+++ Supplied text +++

The Good, The Bad, The Ugly

I knew years ago in my one car
garage in Point Loma, San Diego that my product the Bottle Breacher was special
and that I was on to something much bigger than my original idea of
supplemental income. I also knew that if
we were going to build something amazing, that it had to be done right. I knew we would have to overcome the odds and
do something that many manufacturers and business owners avoid at all cost. Being made in America. I am proud to say that even after all the
exposure, the inquiries and offers to manufacture our product off shore that we
are still made in the USA. Not only is
our manufacturing still here, but so are our jobs.

I would like to be completely honest
and admit that as a boy and even a young man I had no allegiance or preference
to made in America products. This is not
something I am proud of. Like they say,
“you don’t know what you don’t know.” After making the commitment to be a made
in America brand I now have a huge respect for those companies and businesses
that take the road less traveled and at times price themselves right out of
certain markets and channels.

I have learned that there are many benefits to manufacturing
here in the USA. One of the biggest
reasons is because I feel it is the
right thing to do and the people that work at Bottle Breacher have a sense of pride
about it. I also love doing business
face to face. I routinely hop on a plane to travel across the country to check
out a new process or equipment I want to purchase.
I want to meet with people in person so I get a better feel for
them and what kind of business they run. You
can have the best product or service in the world but if there aren’t great
people behind it then it won’t last and stand the test of time. As a matter of fact, 90% of the manufacturing
we do is done right here in Tucson, AZ. Most
of the time I don’t even have to hop on a plane, I can just drive over and drop in to see exactly what issues there are, or why a process is delayed. I also love the fact that once a
product is complete I don’t have to wait 30 days for it to travel in a cargo
container on a boat half way around the world and then be held up in customs
for another week or two. The final
reason I like manufacturing here in the USA is because I feel like a lot of
consumers are starting to catch on to why it is important to give these
products a second look and why it’s worth to spend a few extra dollars on them.

+++ Stored rows +++

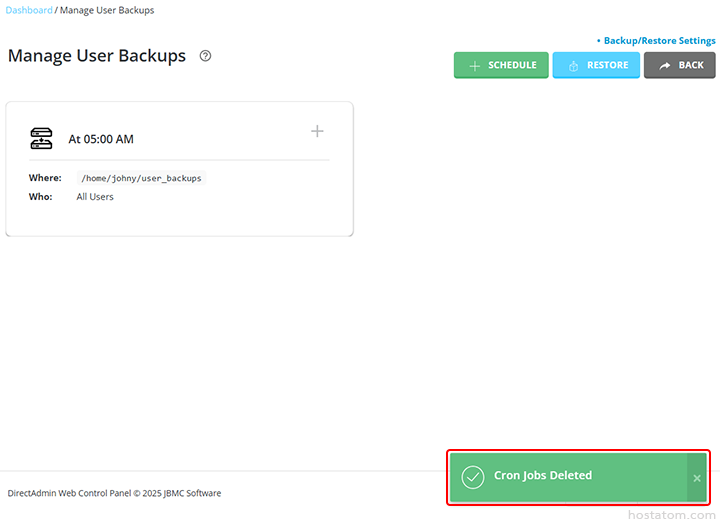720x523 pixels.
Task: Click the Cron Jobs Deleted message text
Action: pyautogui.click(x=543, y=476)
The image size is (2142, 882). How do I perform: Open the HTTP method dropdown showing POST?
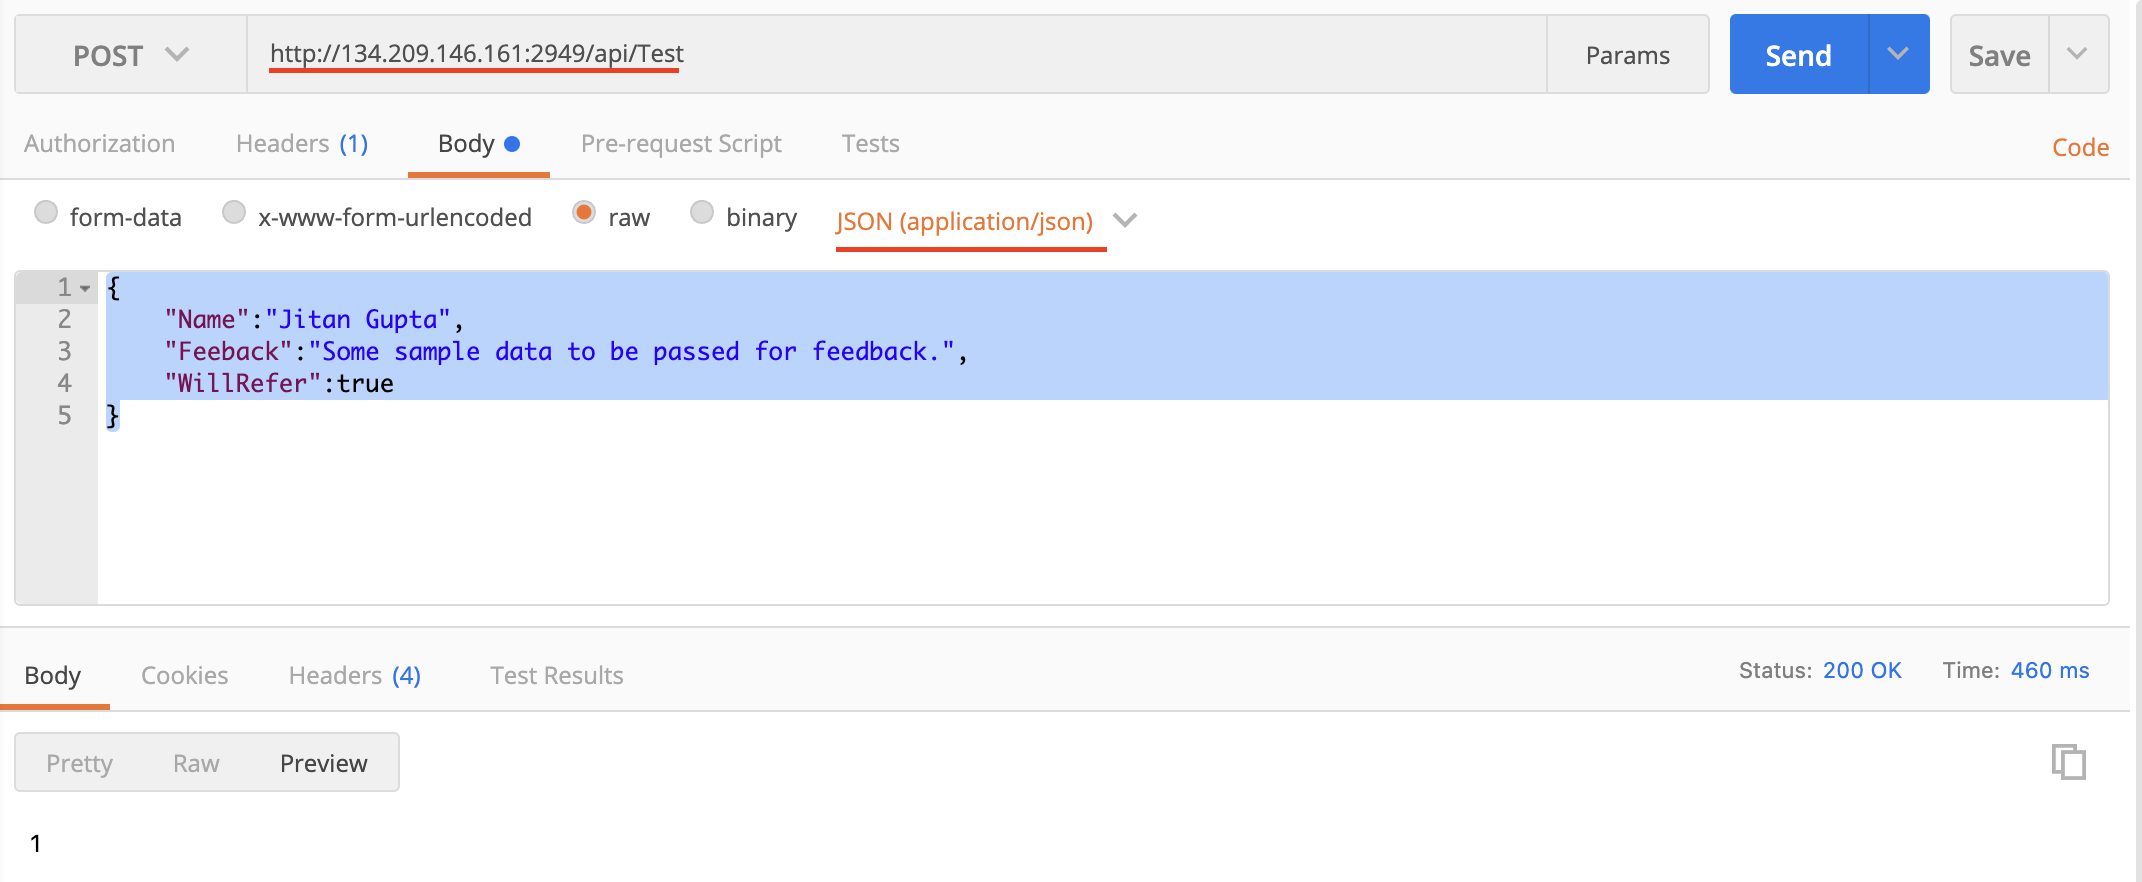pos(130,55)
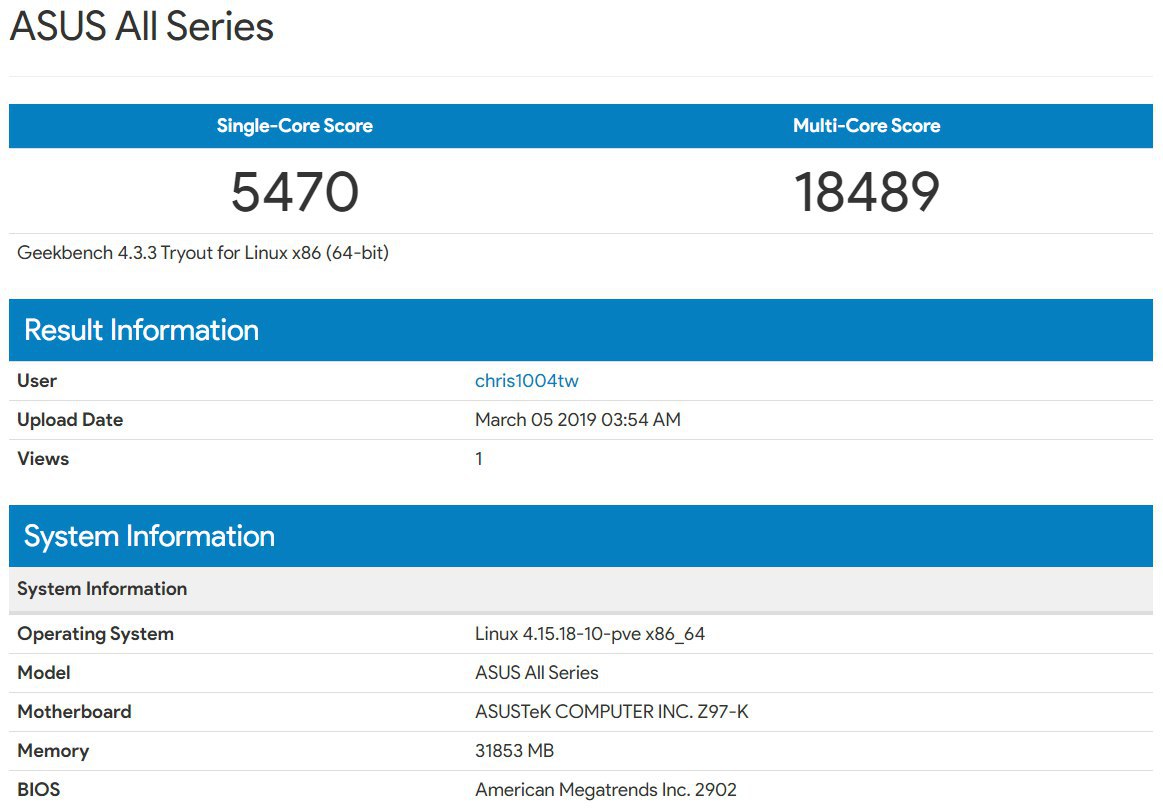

+++

● Stated exercise 1: Report every line of the listing that contains the word "perform", matching case exactly.
● Stated exercise 2: Please continue the piece on manufacturing in the USA, starting right after its last sentence.

● Task result 1:
The image size is (2142, 882). How do I perform: Open the HTTP method dropdown showing POST?

● Task result 2:
People have asked me many times why
Bottle Breachers are not on every shelf in sporting goods stores and many of
today’s big box stores that carry an assortment of everything from pantyhose to
motor oil. Honestly it isn’t because of
a lack of interest from either side. It
all boils down to margin. Because we make
our products in the States we have to pay between 50-70% more to manufacture versus sending our process to China or Mexico. Most people also do not realize how brutal retail is. If you get your products into the Walmart, Target, and
Bass Pro Shops around the world you may only come away with 20-25% of the sale
price of the product. In addition to
that a lot big stores won’t pay you until 30-60 days after the
transaction. A lag in capital flowing
into a business of a month or two can sometimes break the back of a small
business that doesn’t have a good reserve of cash flow. This isn’t to say that Big Box stores are
evil, far from it. Many of these chains
employ thousands of people and must be very competitive to survive themselves.
My point is that it is much more difficult for made in America companies to get
their products into them.

There are many pros and cons to
being a made in America brand. We enjoy
the pros and are constantly fighting the cons on a daily basis. At the end of the day, I wouldn’t have it any
other way and I really enjoy the challenge.
I also hope this piece was educational and inspiring to entrepreneurs
who are making this decision right now and also to those consumers who are
contemplating a purchase that involves products that are made in the USA and a
competing product that are made oversees.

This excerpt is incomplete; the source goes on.